The Azure AD APIs are open source, so others can weave authentication from Azure into their applications. Brad Anderson, vice president of program management in the Windows Server and System Center Group, said that 1,270 SaaS applications have done such integration to date and that the number would reach 2,000 apps by July 1. He added another stunning figure: More than 95 percent of the organizations in the world (he did not define that specifically) use Active Directory as an authentication authority. Interestingly, Simons said that inside of China, authentication tools like AD and LDAP are not used on cloudy infrastructure, and they don’t do authentication in this manner.

Simons also pointed out one other thing that makes the cloud version of Active Directory better than – and for the moment different from – the internal one. Microsoft does a lot of big data crunching and machine learning algorithms on the Azure variant of AD, mashing up information from its cybercrimes unit (which has a list of IP addresses that have known malware on them) to look for anomalous login behavior. The cloud version of AD also keeps track of what each user typically does and looks for abnormal patterns, and then asks for two-factor authentication when something looks funky.

Companies could decide, of course, to run all of their Active Directory Authentication from the cloud. Azure AD will come in two flavors, a Basic Edition that is aimed and small and medium businesses and a Premium Edition that has all of the bells and whistles that are necessary for the top 5,000 or so companies in the world. Azure AD can be bought standalone or as part of Microsoft’s new Enterprise Mobility Suite, which puts together Azure AD, the Windows InTune device manager, and Azure Remote Monitoring Service into a single bundle. For the next several months, pricing is best when buying the suite, which costs $4 per user per month.

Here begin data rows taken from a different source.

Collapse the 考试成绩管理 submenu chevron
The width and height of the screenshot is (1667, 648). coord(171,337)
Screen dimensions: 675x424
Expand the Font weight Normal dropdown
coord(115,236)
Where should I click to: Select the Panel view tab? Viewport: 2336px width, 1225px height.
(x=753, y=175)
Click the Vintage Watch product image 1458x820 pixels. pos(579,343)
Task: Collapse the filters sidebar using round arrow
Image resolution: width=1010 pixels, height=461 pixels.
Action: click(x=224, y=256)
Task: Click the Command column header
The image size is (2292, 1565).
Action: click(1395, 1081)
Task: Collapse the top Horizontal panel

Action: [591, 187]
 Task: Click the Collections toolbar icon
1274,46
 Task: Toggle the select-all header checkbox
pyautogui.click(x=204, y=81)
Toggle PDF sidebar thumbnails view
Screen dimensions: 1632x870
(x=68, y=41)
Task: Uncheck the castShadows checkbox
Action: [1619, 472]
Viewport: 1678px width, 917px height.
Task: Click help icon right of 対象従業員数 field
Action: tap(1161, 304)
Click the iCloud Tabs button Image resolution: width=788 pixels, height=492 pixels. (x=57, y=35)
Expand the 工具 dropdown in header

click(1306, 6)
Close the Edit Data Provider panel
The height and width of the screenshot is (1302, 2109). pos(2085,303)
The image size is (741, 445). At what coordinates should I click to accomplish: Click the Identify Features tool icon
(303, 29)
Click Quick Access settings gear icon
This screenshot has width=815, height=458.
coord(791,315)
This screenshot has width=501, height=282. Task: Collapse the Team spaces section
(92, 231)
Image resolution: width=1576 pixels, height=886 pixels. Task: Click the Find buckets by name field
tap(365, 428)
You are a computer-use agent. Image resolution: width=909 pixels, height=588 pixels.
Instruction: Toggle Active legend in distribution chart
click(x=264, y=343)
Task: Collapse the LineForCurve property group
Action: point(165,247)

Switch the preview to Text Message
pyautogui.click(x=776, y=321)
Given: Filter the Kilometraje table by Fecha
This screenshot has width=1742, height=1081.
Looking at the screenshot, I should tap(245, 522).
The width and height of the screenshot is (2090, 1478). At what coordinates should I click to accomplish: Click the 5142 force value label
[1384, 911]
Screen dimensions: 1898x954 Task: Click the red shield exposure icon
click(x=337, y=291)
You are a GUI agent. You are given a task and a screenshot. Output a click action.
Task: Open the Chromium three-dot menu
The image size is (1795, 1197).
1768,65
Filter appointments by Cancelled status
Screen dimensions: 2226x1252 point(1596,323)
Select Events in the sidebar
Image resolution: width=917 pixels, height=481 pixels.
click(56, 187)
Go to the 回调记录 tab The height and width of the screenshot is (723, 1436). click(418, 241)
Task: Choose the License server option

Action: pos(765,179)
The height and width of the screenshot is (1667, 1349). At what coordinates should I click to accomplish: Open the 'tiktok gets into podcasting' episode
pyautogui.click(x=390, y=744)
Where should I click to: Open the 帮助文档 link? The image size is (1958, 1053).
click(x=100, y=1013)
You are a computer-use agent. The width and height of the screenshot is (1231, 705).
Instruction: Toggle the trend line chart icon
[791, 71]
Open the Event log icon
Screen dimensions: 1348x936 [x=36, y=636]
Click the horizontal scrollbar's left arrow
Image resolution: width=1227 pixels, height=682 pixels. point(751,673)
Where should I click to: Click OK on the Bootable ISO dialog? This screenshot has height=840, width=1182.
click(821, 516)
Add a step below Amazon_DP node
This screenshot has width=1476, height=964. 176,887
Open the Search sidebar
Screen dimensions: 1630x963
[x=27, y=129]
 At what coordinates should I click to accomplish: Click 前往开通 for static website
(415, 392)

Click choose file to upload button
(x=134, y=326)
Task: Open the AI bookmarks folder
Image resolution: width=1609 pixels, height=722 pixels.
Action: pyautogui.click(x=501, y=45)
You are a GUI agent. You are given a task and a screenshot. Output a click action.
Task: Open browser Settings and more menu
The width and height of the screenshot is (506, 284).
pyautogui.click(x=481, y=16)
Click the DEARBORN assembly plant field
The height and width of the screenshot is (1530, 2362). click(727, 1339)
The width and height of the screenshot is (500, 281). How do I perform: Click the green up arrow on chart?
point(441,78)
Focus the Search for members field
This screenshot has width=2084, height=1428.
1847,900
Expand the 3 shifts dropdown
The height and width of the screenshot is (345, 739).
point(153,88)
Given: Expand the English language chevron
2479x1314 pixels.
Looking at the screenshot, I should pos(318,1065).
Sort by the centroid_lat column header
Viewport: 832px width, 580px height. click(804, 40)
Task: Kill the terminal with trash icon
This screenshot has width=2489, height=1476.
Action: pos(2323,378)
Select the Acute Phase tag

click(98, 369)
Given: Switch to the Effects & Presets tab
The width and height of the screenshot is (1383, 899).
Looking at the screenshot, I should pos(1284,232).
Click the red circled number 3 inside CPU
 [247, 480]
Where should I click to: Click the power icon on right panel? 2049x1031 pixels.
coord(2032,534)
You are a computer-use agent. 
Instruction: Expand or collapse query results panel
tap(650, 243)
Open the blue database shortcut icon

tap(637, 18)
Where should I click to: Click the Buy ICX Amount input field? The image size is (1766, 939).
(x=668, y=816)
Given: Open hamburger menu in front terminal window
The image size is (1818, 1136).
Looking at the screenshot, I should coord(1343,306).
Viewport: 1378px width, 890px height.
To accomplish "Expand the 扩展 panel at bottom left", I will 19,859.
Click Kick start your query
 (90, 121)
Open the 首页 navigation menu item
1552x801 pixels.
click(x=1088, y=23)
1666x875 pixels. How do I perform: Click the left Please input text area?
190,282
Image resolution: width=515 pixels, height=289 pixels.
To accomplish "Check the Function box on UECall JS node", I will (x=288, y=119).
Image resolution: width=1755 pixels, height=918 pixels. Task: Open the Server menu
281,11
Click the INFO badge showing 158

Here’s another useful hybrid feature. Back in January, Microsoft announced the general availability of Hyper-V Recovery Manager, which integrates with the Virtual Machine Manager plug in for System Center to allow for VMs to be backed up to and recovered at a secondary datacenter. The Hyper-V Replica feature does, as its name suggests, the replication and Azure is used as a place to store the recovery plan and as the means to orchestrate that recovery. This service has now been renamed Azure Site Recovery and now customers can back up VMs from their primary datacenter to the Azure cloud and recover them there – no secondary site required. You cannot replicate a VM to both a secondary datacenter and Azure at the same time. It costs $16 per protected machine per month to use Azure Site Recovery, and that includes the storage of the virtual machines on the Azure cloud. You do have to pay for Azure compute instances on top of this when you fire them up as part of a recovery operation.

While all of these enterprise-grade, hybrid features will no doubt appeal to customers, it is the services from the largest cloud providers that are giving them leverage over plain vanilla cloud providers – and there are so very many of the latter. The real trick to not losing your shirt in the cloud in these early days is to have an existing business that is made better by the advent of cloud services. Amazon’s genius with its Web Services subsidiary is that it created a business model where companies basically pay it to do research and development as well as build systems and datacenters, and it basically gets its IT for free. Google has a search engine and advertising business that supports its cloud aspirations, and even IBM has deep enough pockets and customer relationships to become a cloud player for the Global 2000 without too much trouble and possibly extending it further down into the midrange if it makes clouds that support its AIX, IBM i, and Linux customers.